WHAT THIS TASK INVOLVES: An exact copy is needed of the lines from the one that contains "The image size is (1041, 651)." through the final line of the data below, with pictures left out.

INPUT:
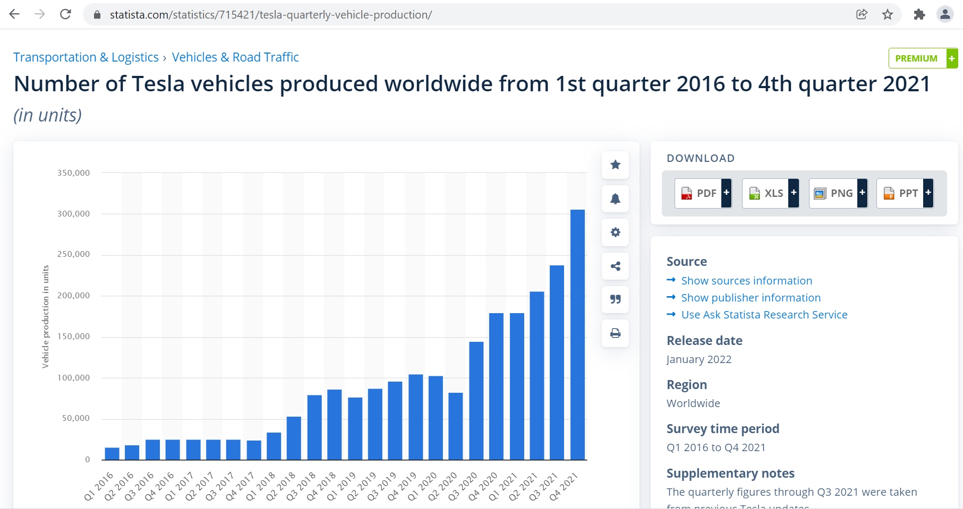
Task: Download data as XLS
Action: tap(770, 193)
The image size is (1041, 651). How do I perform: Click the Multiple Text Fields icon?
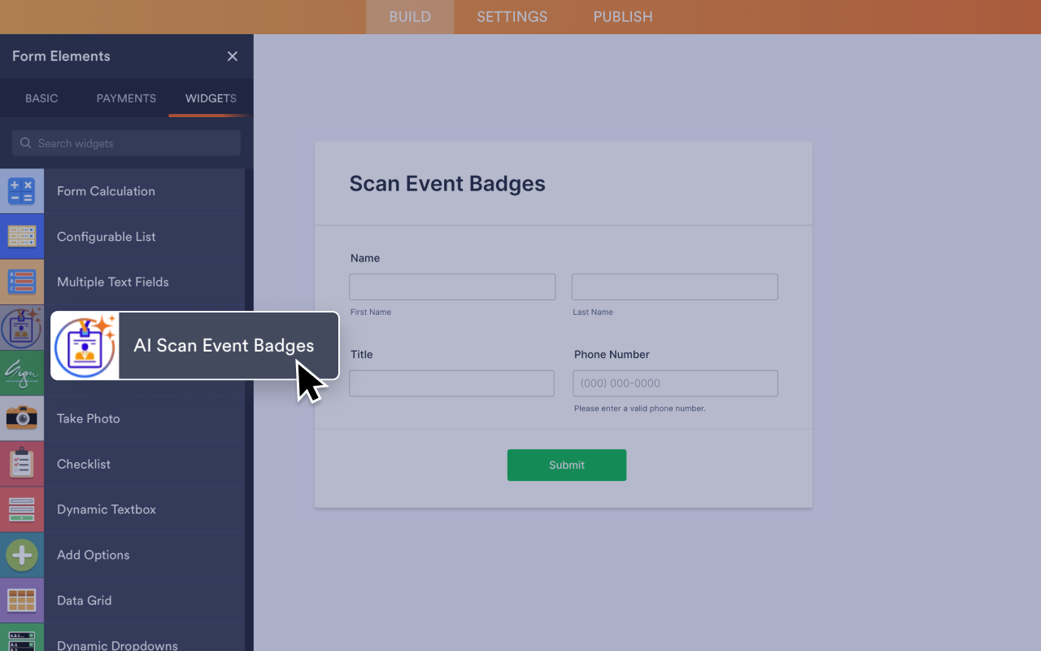(x=22, y=282)
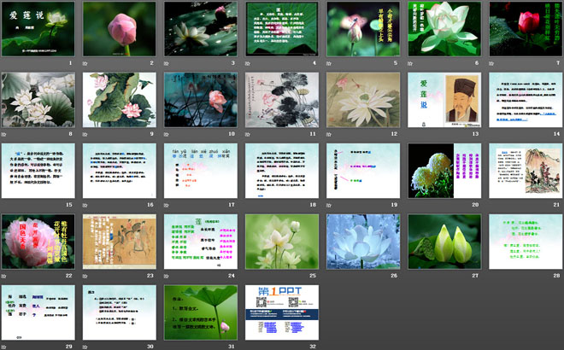The image size is (564, 350).
Task: Click the animation star icon under slide 1
Action: (4, 63)
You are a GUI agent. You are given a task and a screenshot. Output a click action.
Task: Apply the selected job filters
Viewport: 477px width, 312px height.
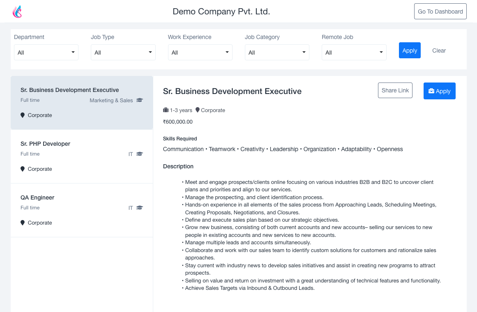click(410, 50)
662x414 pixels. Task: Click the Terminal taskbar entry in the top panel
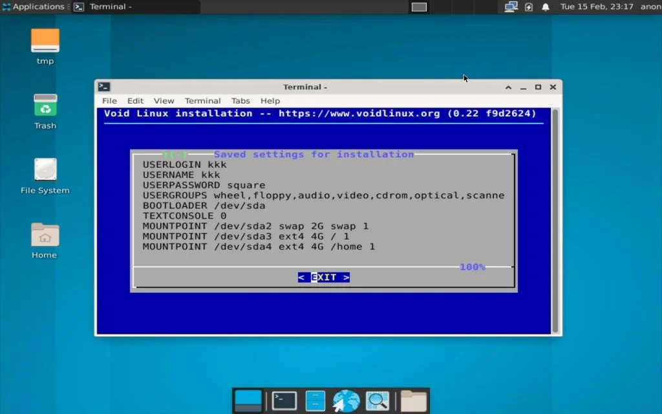point(129,7)
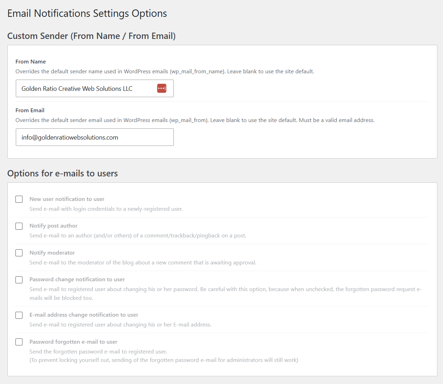
Task: Click the Notify moderator label text
Action: point(52,252)
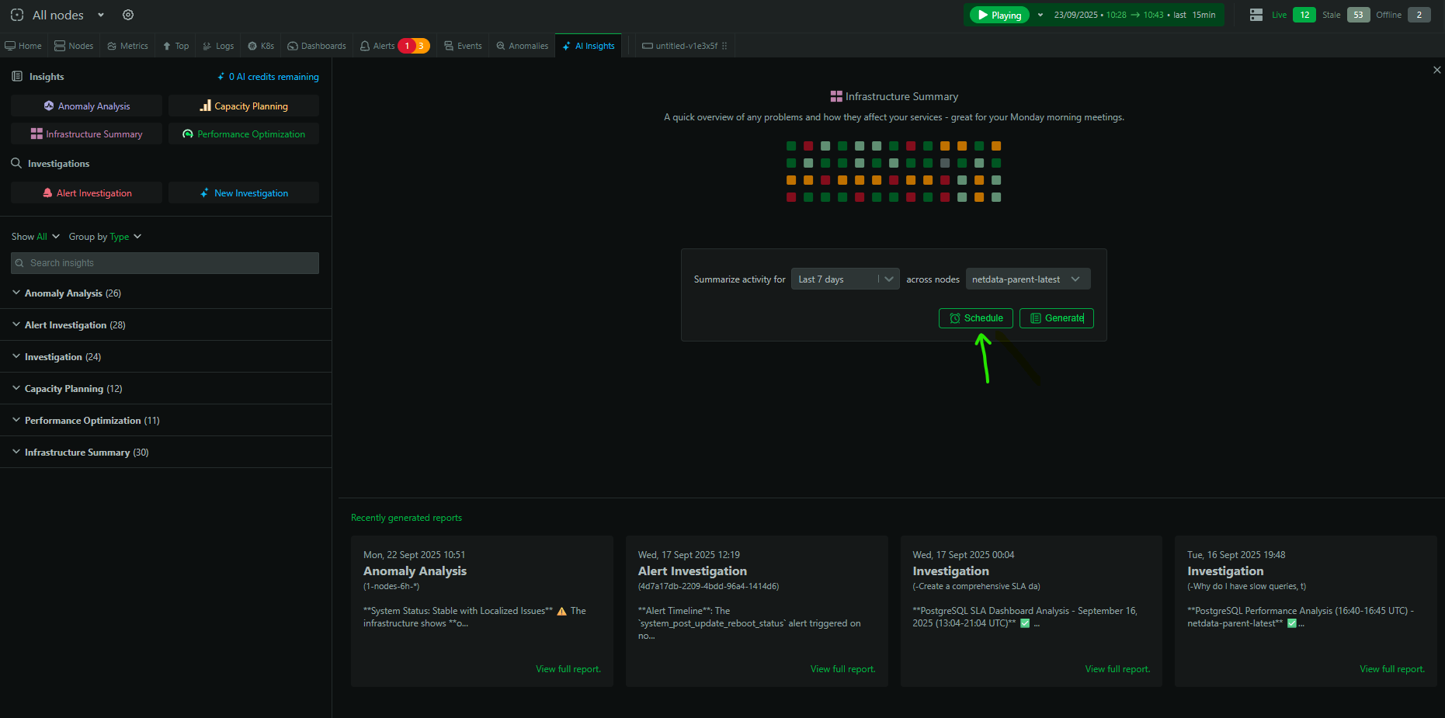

TASK ANSWER:
The image size is (1041, 651). How do I perform: Click the Multiple Text Fields icon?
(x=22, y=282)
The image size is (564, 350).
Task: Click the animation star icon under slide 1
Action: (4, 63)
You are a GUI agent. You are given a task and a screenshot. Output a click action.
Task: Apply the selected job filters
Viewport: 477px width, 312px height.
click(410, 50)
662x414 pixels. Task: Click the Terminal taskbar entry in the top panel
point(129,7)
Task: Click the Notify moderator label text
Action: point(52,252)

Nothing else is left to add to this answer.